SilverBirchTree · 31/07/2017 08:24

Most people seem to agree that once the baby is born, all feelings of disappointment fade away - is that right?

If that's the case, wouldn't it make more sense for people who know they have a strong preference either way to just not find out the sex of their baby until it is born?

OP posts:
Moussemoose · 31/07/2017 08:27

People are allowed to feel what they feel, but having said that.

It's not about you it's about the child.

Lots of discussion about how parents feel and what the rights of the parents are. Bottom line every child deserves to be wanted. Every child should be loved for who they are not for their genitalia. I'm really sorry for people with issues but if you don't feel able to love the child you have and not the child you want should you really have a child?

This thread demonstrates why society is in such a mess over the trans issue. So much pressure, misery and disappointment placed on children before they are born for something they have no control over.

Parenting is about loving them not thinking about yourself.

OP YANBU.

Rossigigi · 31/07/2017 08:28

I can't see how people can be upset. All I wanted was a healthy baby. Surely that's the wish?
If I had a £ for every time someone asked was I hoping for a girl after ds1 I could have bought my pram!! As it was I had 2 ds's and I was so happy and still am for them both.

PumpkinSpiceEverything · 31/07/2017 08:29

Seems horrific when you think about it. I had a friend who was so excited about her first pregnancy, constantly posting updates/bump selfies/decorating and doing things related to becoming a Mum.
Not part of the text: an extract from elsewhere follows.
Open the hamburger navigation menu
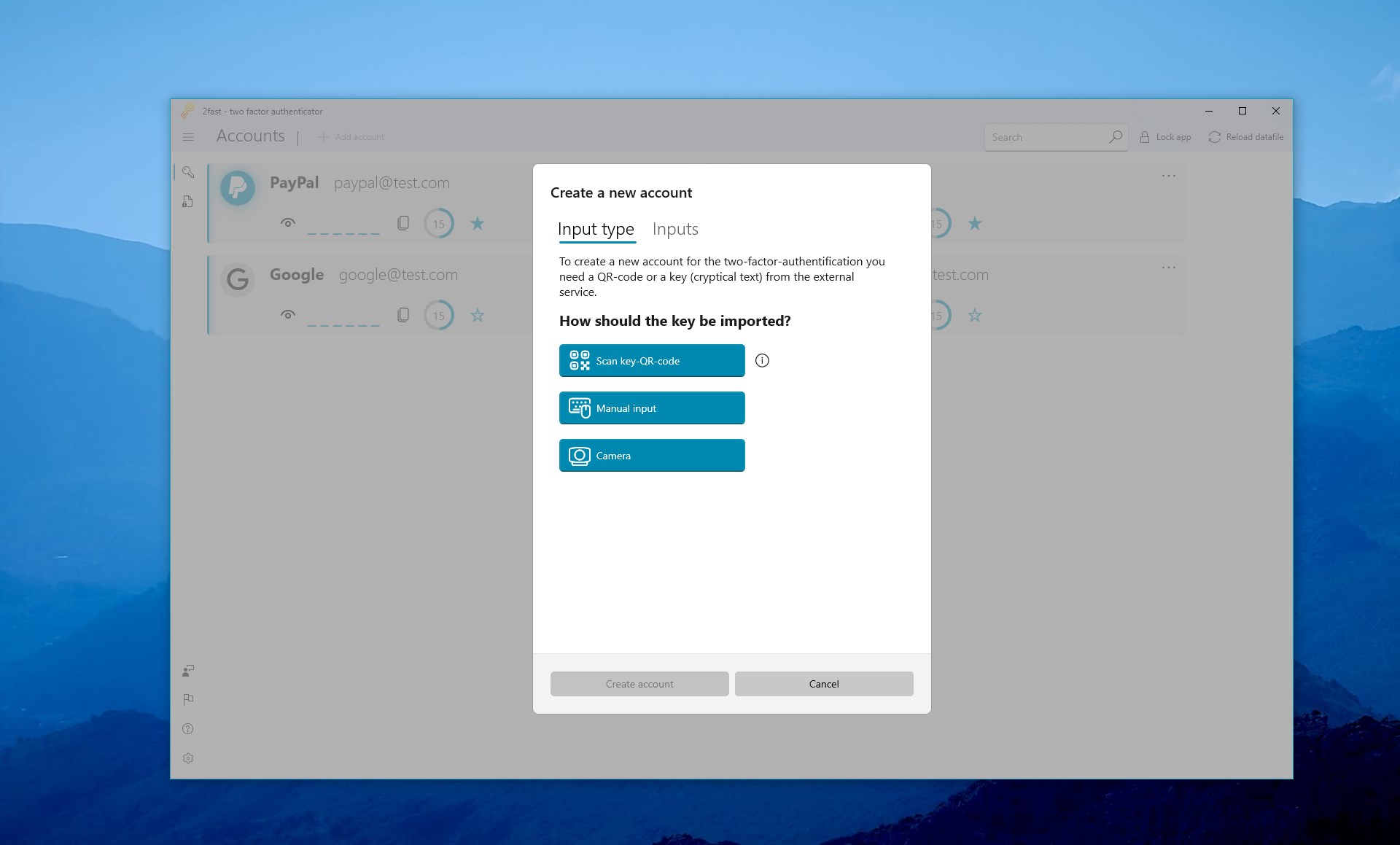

They had a massive gender reveal party and announced her name and everything.

Pregnancy #2 the whole first half she used a hashtag along the lines of "pleasebeaboy" and when they found out it was another girl, she didn't announce it in any happy way and was clearly disappointed and hasn't really posted much about her pregnancy at all, no name picked, not wanting to talk about it.
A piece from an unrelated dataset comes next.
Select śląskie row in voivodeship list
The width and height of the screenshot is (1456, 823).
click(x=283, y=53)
I think it's just rotten, poor baby won't be as loved as her big sister if she keeps it up.

13ReasonsWhy · 31/07/2017 08:33

JassyRadlett Well done for using whom correctly [thumbsup]. It's a pity that you think superfluous adverbs dependent clauses make you sound more intelligent.
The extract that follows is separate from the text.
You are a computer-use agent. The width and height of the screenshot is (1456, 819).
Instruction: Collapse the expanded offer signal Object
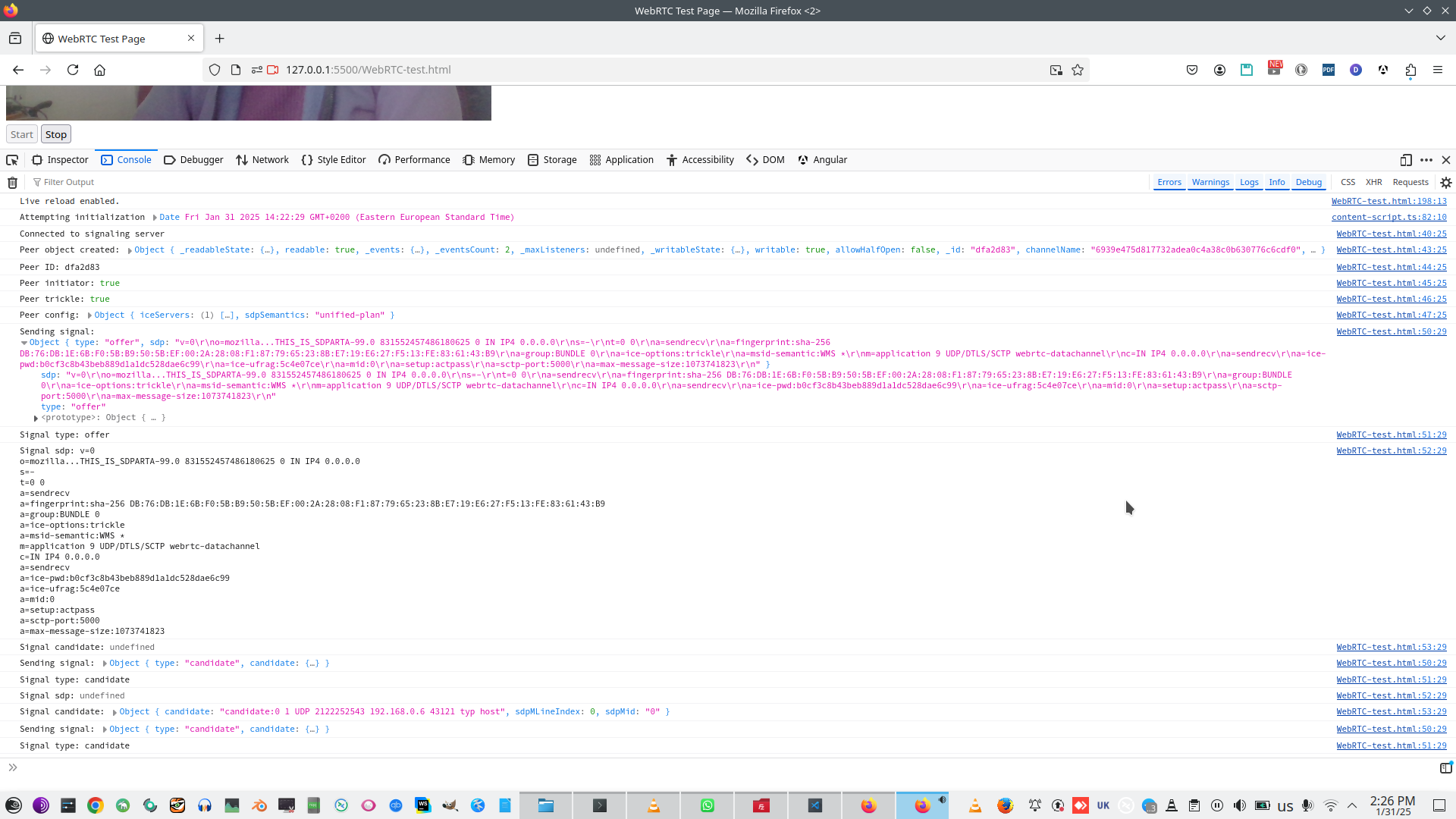click(24, 343)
FWIW, we don't "code and edit our children's choices". You may, but I mean 'we' in the general sense.

Got to go. There's a black fly in my Chardonnay and my free ride's here (shame I've paid already).

Waitingonasmile · 31/07/2017 08:34

Well for me I would rather know because then I could readjust my ideas. Rather than imagine the baby being a certain sex I can focus on the reality.

It is all just a fantasy though isn't it. Even if you have the boy or girl you want they are very unlikely to be exactly like this dream child you've imagined. It can still be hard letting go of the imagined life you've had though.

Mummyoflittledragon · 31/07/2017 08:35

Snap8

Wtf? Abusive? I never said I didn't want a boy. Can't you see the difference between wanting a girl and not wanting a boy? I'm sure I would have loved a ds equally. I'm sure I would have got over the desire. Much as I have had to get over the aching desire to have another child.

Awwlookatmybabyspider · 31/07/2017 08:35

It baffles me more than anything.
I can understand preference, but not full on disappointment. You get what you're given.

BetterEatCheese · 31/07/2017 08:36

My SIL was very sad when her second son was born. Logically she knew she was BU but she had a fantasy of a very close and special mother daughter bond like she has with her mother, and knew he was her last child.

I think more people feel like this than would admit it

JassyRadlett · 31/07/2017 08:37

As it was I had 2 ds's and I was so happy and still am for them both.

I'm in the same boat, and if I had that pound for every time it's been suggested my family isn't 'finished', or I've been asked whether I'll try again for a girl, I'd have a good downpayment for the extension we may need to house three males over 6'. (Which is, frankly, the only reasonable prediction it is possible to make about what they will be like.)